As political support grows to place methane emissions reduction at the top of the global agenda, 24 additional countries agreed on Monday (11 October) to sign the EU-US-led Global Methane Pledge ahead of the UN climate summit in Glasgow.
The new signatories were recognised during a special ministerial meeting hosted by US climate envoy John Kerry and the European Commission’s climate chief, Frans Timmermans.
Rapidly reducing methane emissions is “the single fastest strategy we have” in order to prevent continued global warming, Timmermans said.
The EU and US released a joint statement following Monday’s virtual ministerial meeting.
US President Joe Biden and Commission President Ursula von der Leyen jointly announced the Global Methane Pledge on 17 September.

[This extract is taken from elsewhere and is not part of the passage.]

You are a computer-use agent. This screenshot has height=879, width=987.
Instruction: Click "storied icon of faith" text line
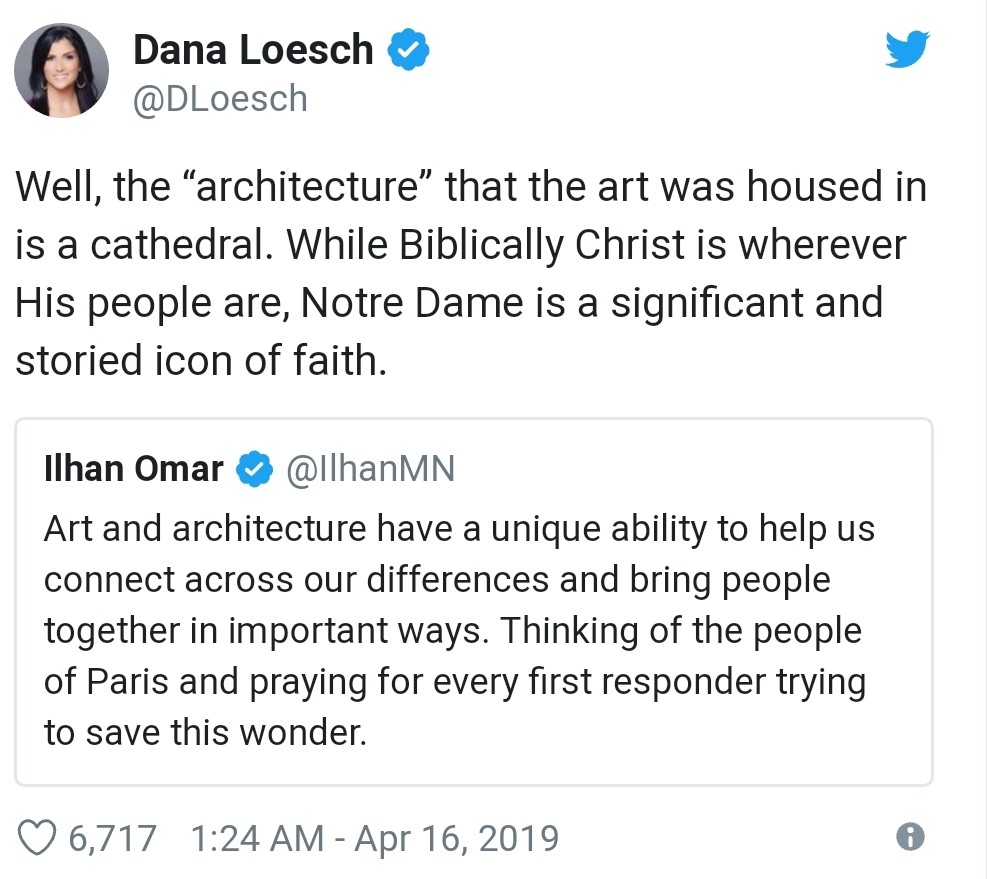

The pledge includes a commitment to cut methane emissions by at least 30% from 2020 levels by 2030, which is expected to reduce global warming levels by at least 0.2 degrees Celsius for 2050.
Methane is a powerful greenhouse gas which has more than 80 times the planet-warming potential of carbon dioxide over a 20-year period in the atmosphere.
According to the Intergovernmental Panel on Climate Change, methane emissions account for about half of the 1.0 degree Celsius net rise in global average temperature that has occurred since the pre-industrial era.
Countries entering the pledge include Canada, Pakistan and Nigeria, joining the eight original signatories announced last month. France and Germany are also among the new signatories.
Nine of the world’s top 20 methane emitters are now participating in the pledge, representing about 30% of global methane emissions and 60% of the global economy, the EU-US joint statement said.
Richard Lawrence, director of the High Tide Foundation, said that methane reduction is “[the best] downpayment on containing climate change.” The High Tide Foundation represents organisations tackling climate change, including 22 philanthropies supporting the Global Methane Pledge.
These philanthropies will commit $223 million to aid the countries’ goals.
“I hope today’s event and the COP26 next month will encourage more individuals and countries to join us,” Lawrence said.
National and global reductions
The 30% reduction goal is a global target, Kerry said. This means that each country signing the pledge does not have to individually reach the goal, as long as it is done so collectively.
Every community has a different starting point, but “will do what [they] can in order to reduce methane emissions,” Kerry said.
Malik Amin Aslam Khan, the UNDP-Climate Change advisor to Pakistan, said his country was happy to join the pledge. “If you don’t deal with [the climate crisis] in the next decade, it will be too late,” he explained.
Frans Timmermans emphasised that the majority of methane emissions occur outside of the EU, via the production of oil and gas as well as agriculture. According to a UN report published last year, fossil fuels account for 35% of human-caused methane emissions, while agriculture contributes 40% and waste such as landfills accounts for 20%.
But climate scientists say the cheapest emission cuts are in the fossil fuel industry, where methane is vented after oil extraction or can leak from gas pipelines.
By the end of the year, the European Commission is set to release legislation for methane reduction across all sectors, including supply chains within and outside of the bloc.
Green campaign groups like the Clean Air Task Force (CATF) and the Environmental Defense Fund (EDF) spoke out in support of the new signatories, who will officially sign the pledge during the COP26 summit.
“Momentum is building for a methane moment at Glasgow,” said EDF president Fred Krupp. “Cutting methane pollution is the fastest opportunity we have to help avert our most acute climate risks, including crop loss, wildfires, extreme weather and rising sea levels.”
These countries’ commitments to the Global Methane Pledge is an “undeniable display of momentum to take meaningful, urgent action to combat the climate crisis,” said Sarah Smith, the Super Pollutants Program Director for CATF.
Climate scientists have found that reducing methane emissions is crucial to preventing global warming beyond 1.5 degrees Celsius, as detailed in the Paris Climate Agreement. Studies show that methane is responsible for roughly half of the one-degree net increase in the global average temperature since the pre-industrial era.
“The methane fund is a crucial support for scaling up the global efforts needed to deliver on these commitments quickly,” Krupp said. “These are critical resources, at a critical time, that will no doubt make a tangible difference in slashing methane pollution this decade.”
Officials say that improved public health and agricultural productivity are among the results of methane emissions reduction.
According to the 2021 Global Methane Assessment, achieving the emissions reduction goal will reduce ground-level ozone pollution caused partly by methane. This can “prevent over 200,000 premature deaths, hundreds of thousands of asthma-related emergency room visits, and over 20 million tons of crop losses a year by 2030,” according to the assessment.